The initial electrolyte of interest was prepared using Cell 1, which was a 25 cm2 active area cell. Pristine 39AA carbon paper electrodes (SGL Group, Wiesbaden, Germany) were sandwiched between a flow plate and the membranes. Two Nafion 117 membranes were utilized in Cell 1 in order to reduce the rate of crossover during electrolyte preparation. Two electrolyte reservoirs were utilized in conjunction with Cell 1 for V(II)/V(III) and V(IV)/V(V) couples. All reservoirs were sealed and under constant nitrogen purge while stir bars were utilized to ensure uniform composition of the reservoir solutions.
Cell 2 was used to record polarization curves and capacity decay data for the pure cast film and GORE-SELECT® membranes. This cell utilized a 9 cm2 active area with single-path serpentine flow fields and 39AA (pristine, 1 layer) carbon papers as electrodes. Prior to conducting cycling experiments, pristine membranes (pure cast film or GORE-SELECT® membranes) were immersed in a solution of 3.3 M sulfuric acid at room temperature for more than a week. A flow rate of 70 mL/min was supplied using a two-channel peristaltic pump. Cycling experiments were conducted at a current density of 100 mA/cm2 with cut-off voltage limits of 0.2 V and 1.9 V for discharge and charge modes, respectively.

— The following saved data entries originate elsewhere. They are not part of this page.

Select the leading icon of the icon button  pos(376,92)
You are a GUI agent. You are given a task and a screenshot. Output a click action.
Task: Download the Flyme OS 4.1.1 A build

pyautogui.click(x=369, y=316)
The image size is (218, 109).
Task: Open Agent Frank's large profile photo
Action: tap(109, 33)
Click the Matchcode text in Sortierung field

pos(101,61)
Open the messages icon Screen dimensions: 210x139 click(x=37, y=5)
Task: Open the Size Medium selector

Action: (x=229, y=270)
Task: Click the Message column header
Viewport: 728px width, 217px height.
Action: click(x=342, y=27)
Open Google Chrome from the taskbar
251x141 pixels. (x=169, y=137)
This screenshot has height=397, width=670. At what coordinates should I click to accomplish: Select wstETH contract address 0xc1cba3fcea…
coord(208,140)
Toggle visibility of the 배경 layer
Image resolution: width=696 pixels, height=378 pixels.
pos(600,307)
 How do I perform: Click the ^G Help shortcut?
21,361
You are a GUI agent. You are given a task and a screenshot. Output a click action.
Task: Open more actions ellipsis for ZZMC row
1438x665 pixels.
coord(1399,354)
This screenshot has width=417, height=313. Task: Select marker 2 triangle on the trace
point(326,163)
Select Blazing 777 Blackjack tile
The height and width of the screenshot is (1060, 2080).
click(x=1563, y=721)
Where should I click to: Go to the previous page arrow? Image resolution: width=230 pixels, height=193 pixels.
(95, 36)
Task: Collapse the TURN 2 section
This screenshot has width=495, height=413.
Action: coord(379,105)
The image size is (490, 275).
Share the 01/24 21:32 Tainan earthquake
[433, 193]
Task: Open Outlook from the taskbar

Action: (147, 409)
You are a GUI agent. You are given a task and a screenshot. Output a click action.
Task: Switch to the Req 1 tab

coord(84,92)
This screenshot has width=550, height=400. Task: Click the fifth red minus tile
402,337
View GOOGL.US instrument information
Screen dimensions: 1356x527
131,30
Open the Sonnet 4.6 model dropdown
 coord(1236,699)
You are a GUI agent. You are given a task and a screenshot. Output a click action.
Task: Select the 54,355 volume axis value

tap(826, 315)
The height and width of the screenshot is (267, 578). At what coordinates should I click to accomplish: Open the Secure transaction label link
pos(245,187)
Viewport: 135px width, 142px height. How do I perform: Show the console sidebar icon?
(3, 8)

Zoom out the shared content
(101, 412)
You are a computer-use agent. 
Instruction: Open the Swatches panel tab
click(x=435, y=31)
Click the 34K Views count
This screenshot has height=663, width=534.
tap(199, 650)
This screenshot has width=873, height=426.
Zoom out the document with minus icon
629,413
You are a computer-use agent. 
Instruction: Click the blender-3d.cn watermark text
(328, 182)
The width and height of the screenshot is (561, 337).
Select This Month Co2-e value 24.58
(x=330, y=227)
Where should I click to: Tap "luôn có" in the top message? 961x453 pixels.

In order to assess vanadium transport behavior, we have focused solely on the concentration-gradient induced crossover due to the number of ion-exchange membranes considered in this work. Utilizing concentration-gradient-induced crossover to represent actual crossover is common when many membranes are investigated [19] and/or the current density is low [15,21]. Readers are encouraged to refer elsewhere for a comprehensive analysis of electric-field-induced crossover [15,21].
Cell 3 was designed to investigate the concentration-gradient-induced V(IV) permeability for a series of different membranes. Cell 3 was a two-chamber 9 cm2 active area cell with flow-through flow fields and no electrodes. For Cell 3, the vanadium-enriched solution flowed from the V(IV) reservoir, and vanadium-deficient solution was circulated from the sulfuric acid reservoir and passed through a flow-through UV-Vis measurement unit cell (labeled as Cell 4 in Figure 1) to monitor the vanadium-deficient side’s solution in real time. The total time of electrolyte circulation was 24 h. During the circulation of vanadium-enriched and vanadium-deficient electrolytes, concentration gradient-driven crossover occurred from the vanadium-rich electrolyte to the aqueous sulfuric acid solution across the ion-exchange membrane of interest. The vanadium-deficient solution was directed to Cell 4 for real-time monitoring of V(IV) crossover using UV-Vis spectroscopy. To calculate the concentration of V(IV) on the vanadium-deficient side from the spectroscopic data, the spectra of standardized V(IV) with known concentration were recorded using the same parameters as the experiment. The real-time spectroscopic data were integrated and analyzed with scripts written in-house. This experimental procedure was repeated for different configurations of Cell 3 assembled using various pure cast film and GORE-SELECT® membranes.

2.3. Testing Protocol

A multichannel potentiostat/galvanostat (Arbin Instruments, College Station, TX, USA) was employed to prepare electrolyte. The initial electrolyte was 1.5 mol/L VOSO4·xH2O (Alfa Aesar, Haverhill, MA USA) dissolved in 3.3 mol/L sulfuric acid (H2SO4). The initial volume of negative electrolyte was 50 mL, and the positive electrolyte was 100 mL; after initial charging at 1.8 V until reaching a cut-off current of 4 mA, 50 mL of positive electrolyte were removed to prepare equal volumes of negative and positive electrolyte at near-100% SoC. The electrolyte was discharged to 50% SoC at a constant 100 mA/cm2 to obtain the condition for polarization curves.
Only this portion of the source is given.